*STUDY QUESTIONS*:
1 - According to the lamb grazing study summary, in what area is turkey litter used as an inexpensive source of N-P-K fertilizer?
2 - Name every forage that the lamb grazing study summary lists as traditional in the Appalachian Region.
3 - Carry on writing the lamb grazing study summary from where it stops.

*READING PASSAGE*:
-- Opening Marker --

Page Banner

United States Department of Agriculture

Agricultural Research Service

Title: Lamb Performance on Orchardgrass-White Clover-Chicory Swards Fertilized with Composted Turkey Litter

Authors
item Turner, Kenneth
item Belesky, David

Submitted to: American Forage and Grassland Council Conference Proceedings
Publication Type: Proceedings
Publication Acceptance Date: May 1, 2002
Publication Date: July 14, 2002
Citation: TURNER, K.E., BELESKY, D.P. LAMB PERFORMANCE ON ORCHARDGRASS-WHITE CLOVER-CHICORY SWARDS FERTILIZED WITH COMPOSTED TURKEY LITTER. AMERICAN FORAGE AND GRASSLAND COUNCIL PROCEEDINGS. 2002.

Interpretive Summary: Forage-livestock systems in the Appalachian Region depend upon a variety of forages, soil amendments, and livestock managements to achieve production goals. Turkey litter is used in southern West Virginia as an inexpensive source of N-P-K fertilizer in management of swards. Traditional forages in the Region include orchardgrass, tall fescue, bluegrass, white clover, and red clover. Chicory is a non-traditional forage and has been grown in the Appalachian Region and grazed successfully. We evaluated livestock weight gain and blood parameters when lambs grazed pastures containing chicory fertilized with composted turkey litter. There were no consistent trends on the influence of turkey litter as a fertilizer applied to pastures on grazing lamb weight gain. In 1999, blood urea nitrogen (BUN) levels were higher in lambs grazing paddocks fertilized 3 and 6 T of turkey litter/acre compared lambs grazing pastures fertilized only with P-K or N-P-K. Higher BUN in lambs grazing the turkey litter plots suggested that herbage crude protein levels were higher resulting in animals consuming excess protein in relation to energy. This information is currently being correlated with soil fertility, forage quality, and percolated soil water samples collected in the study. It is hopeful that this work will provide information that is useful to improve nitrogen-use efficiency in grazing livestock to better control nitrogen loss from grazed systems.

-- Closing Marker --

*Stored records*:
-- Opening Marker --

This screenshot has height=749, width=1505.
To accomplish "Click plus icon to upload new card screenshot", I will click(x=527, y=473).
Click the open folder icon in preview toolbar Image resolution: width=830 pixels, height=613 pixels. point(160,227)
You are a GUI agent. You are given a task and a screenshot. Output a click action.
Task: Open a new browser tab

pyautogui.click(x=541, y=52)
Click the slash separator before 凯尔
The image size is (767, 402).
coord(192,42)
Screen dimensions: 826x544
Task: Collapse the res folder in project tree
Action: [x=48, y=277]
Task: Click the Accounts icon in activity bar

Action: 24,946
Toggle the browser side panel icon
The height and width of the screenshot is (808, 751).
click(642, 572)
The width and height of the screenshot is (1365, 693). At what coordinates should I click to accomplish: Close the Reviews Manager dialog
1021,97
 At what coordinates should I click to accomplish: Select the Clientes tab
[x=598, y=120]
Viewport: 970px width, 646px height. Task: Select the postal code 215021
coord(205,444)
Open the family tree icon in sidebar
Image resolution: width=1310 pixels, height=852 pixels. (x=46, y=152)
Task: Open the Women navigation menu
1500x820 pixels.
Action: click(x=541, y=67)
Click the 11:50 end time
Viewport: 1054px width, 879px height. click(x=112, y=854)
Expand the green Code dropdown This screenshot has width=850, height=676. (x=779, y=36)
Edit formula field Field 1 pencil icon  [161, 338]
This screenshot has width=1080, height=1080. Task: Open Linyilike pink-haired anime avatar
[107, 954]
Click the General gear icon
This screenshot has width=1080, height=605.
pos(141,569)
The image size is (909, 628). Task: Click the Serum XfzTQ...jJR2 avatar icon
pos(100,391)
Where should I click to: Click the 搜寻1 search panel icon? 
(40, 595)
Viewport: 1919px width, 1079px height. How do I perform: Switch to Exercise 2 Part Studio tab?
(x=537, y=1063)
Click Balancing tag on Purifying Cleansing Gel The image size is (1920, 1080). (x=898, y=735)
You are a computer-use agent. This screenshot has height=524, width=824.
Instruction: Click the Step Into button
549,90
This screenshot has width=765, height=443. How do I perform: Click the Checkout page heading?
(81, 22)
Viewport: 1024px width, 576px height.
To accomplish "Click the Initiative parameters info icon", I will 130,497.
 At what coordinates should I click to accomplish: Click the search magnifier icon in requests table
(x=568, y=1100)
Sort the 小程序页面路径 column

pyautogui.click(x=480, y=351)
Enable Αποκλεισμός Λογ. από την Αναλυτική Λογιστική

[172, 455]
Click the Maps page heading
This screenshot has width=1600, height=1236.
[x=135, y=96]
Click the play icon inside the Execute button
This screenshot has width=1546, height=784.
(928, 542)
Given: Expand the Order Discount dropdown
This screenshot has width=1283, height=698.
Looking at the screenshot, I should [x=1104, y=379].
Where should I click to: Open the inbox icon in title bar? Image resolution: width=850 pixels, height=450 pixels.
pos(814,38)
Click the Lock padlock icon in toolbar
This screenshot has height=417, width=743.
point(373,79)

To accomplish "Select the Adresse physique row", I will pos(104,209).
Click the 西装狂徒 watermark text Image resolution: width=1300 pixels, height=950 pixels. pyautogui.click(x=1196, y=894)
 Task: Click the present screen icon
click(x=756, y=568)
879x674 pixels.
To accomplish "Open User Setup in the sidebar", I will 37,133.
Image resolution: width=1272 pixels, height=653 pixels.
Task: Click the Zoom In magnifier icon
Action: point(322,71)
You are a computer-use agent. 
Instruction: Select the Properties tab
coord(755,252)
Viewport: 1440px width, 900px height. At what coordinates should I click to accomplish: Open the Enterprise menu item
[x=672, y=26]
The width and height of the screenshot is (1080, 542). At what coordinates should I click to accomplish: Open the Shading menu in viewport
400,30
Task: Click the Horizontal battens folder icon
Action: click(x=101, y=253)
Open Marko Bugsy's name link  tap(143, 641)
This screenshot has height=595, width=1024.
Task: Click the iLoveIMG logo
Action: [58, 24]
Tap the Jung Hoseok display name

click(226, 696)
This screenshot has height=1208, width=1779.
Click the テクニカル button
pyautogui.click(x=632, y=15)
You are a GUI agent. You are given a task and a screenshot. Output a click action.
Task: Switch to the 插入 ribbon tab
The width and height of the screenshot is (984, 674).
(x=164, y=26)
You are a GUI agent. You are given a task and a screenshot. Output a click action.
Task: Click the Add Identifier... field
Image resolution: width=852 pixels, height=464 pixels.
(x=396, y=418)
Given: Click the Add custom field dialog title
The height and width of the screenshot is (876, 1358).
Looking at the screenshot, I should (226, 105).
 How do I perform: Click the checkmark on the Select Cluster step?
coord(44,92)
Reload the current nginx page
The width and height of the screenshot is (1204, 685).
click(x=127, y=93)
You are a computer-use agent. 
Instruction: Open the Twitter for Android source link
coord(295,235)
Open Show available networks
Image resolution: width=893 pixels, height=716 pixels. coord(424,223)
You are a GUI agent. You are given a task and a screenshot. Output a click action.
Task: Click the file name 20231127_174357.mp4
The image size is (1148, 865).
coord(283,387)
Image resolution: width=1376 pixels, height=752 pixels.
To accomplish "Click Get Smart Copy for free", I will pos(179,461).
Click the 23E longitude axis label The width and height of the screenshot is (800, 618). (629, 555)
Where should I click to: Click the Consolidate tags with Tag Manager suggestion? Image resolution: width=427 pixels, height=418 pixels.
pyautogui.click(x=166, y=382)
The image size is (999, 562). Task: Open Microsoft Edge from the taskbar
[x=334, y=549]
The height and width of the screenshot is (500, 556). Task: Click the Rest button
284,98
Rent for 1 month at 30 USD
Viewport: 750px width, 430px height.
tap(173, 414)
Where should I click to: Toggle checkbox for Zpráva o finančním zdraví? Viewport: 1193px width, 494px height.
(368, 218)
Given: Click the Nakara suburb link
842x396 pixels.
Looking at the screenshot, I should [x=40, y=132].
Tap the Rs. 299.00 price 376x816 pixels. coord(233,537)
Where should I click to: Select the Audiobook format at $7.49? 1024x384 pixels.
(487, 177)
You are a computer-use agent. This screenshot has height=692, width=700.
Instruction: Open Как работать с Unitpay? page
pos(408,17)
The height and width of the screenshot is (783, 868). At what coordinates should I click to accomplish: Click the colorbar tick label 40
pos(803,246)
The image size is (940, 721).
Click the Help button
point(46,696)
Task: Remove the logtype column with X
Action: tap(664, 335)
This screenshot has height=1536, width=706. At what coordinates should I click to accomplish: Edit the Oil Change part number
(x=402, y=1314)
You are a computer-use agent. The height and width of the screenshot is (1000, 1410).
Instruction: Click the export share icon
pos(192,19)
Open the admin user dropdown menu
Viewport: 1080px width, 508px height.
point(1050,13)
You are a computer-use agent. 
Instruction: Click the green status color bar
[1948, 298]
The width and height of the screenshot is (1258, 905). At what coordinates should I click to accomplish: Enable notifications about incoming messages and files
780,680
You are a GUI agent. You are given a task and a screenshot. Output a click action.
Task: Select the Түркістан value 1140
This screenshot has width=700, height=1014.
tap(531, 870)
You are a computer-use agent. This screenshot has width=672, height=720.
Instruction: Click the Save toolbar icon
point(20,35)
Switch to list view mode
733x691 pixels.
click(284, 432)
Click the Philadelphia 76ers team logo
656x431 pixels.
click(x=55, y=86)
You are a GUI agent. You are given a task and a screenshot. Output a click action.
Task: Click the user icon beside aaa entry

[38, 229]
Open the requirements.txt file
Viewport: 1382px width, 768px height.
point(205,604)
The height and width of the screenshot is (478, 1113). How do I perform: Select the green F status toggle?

-- Closing Marker --

*TASK-BY-TASK RESULTS*:
1 - Southern West Virginia

2 - Orchardgrass, tall fescue, bluegrass, white clover, red clover

3 -
Technical Abstract: Forage-livestock systems in the Appalachian Region depend upon a variety of forage, soil amendment, and livestock management practices to achieve production goals. Diverse swards improve the seasonal distribution and nutrient use efficiency of herbage. A replicated grazing study was conducted from 1997-2001 on paddocks containing a mixture of orchardgrass (Dactylis glomerata L.), white clover (Trifolium repens L.), and chicory (Cichorium intybus L.) to evaluate lamb weight gain and blood parameters related to sward management. Swards were fertilized with 3 (3T) or 6 (6T) ton/acre of composted turkey litter; N-P-K fertilizer (NPK); or P and K fertilizer (PK). In 1997 and 1998, lambs grazing PK had greater (P < .05) mean body weight (BW) compared to lambs grazing paddocks receiving other treatments. In 1997, lambs grazing NPK fertilized swards had higher (P < .05) blood urea nitrogen (BUN; 23.7 mg/dl) compared to those lambs grazing paddocks fertilized with 3T of turkey litter (21.9 mg/dl); lamb grazing PK (23 mg/dl) or 6T (22.5 mg/dl) were intermediate. In 1999 and averaged over the season, lambs grazing 3T (15.1 mg/dl) and 6T (15.8 mg/dl) paddocks had higher (P < .05) BUN compared to lambs grazing PK (13.2 mg/dl); lamb BUN when grazing NPK (14.5 mg/dl) was intermediate. No differences were observed in the other years.